### WORK INSTRUCTIONS
Gather every line of the material below that contains the word "Image", and list each one in full.

* Begin *

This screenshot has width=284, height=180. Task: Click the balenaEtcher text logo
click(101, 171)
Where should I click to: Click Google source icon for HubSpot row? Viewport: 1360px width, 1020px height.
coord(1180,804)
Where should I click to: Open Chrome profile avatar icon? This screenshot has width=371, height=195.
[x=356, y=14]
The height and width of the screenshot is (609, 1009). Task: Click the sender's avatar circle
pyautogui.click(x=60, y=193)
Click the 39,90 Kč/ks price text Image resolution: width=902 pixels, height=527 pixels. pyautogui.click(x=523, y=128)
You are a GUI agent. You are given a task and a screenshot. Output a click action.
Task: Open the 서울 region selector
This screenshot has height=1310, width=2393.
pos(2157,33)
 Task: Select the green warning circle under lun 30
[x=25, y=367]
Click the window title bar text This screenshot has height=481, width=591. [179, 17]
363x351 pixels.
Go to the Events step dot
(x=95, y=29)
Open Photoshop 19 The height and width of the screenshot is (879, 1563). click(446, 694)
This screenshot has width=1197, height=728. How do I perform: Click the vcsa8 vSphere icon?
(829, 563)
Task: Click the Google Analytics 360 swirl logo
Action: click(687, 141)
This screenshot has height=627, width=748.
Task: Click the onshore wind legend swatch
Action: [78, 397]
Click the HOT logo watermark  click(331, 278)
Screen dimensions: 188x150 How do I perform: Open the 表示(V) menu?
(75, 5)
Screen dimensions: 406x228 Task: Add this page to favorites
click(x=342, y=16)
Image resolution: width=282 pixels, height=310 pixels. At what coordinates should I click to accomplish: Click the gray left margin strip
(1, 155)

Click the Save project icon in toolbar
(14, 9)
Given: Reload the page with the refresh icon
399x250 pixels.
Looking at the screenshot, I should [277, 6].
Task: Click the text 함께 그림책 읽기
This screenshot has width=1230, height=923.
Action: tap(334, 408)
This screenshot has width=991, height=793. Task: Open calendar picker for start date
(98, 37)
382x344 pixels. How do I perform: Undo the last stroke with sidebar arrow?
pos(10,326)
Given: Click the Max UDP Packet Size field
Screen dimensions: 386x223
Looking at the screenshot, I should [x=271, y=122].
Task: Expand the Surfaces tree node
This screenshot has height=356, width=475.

* End *

### RESPONSE FOR THIS EXERCISE
Click the 39,90 Kč/ks price text Image resolution: width=902 pixels, height=527 pixels. pyautogui.click(x=523, y=128)
Image resolution: width=282 pixels, height=310 pixels. At what coordinates should I click to accomplish: Click the gray left margin strip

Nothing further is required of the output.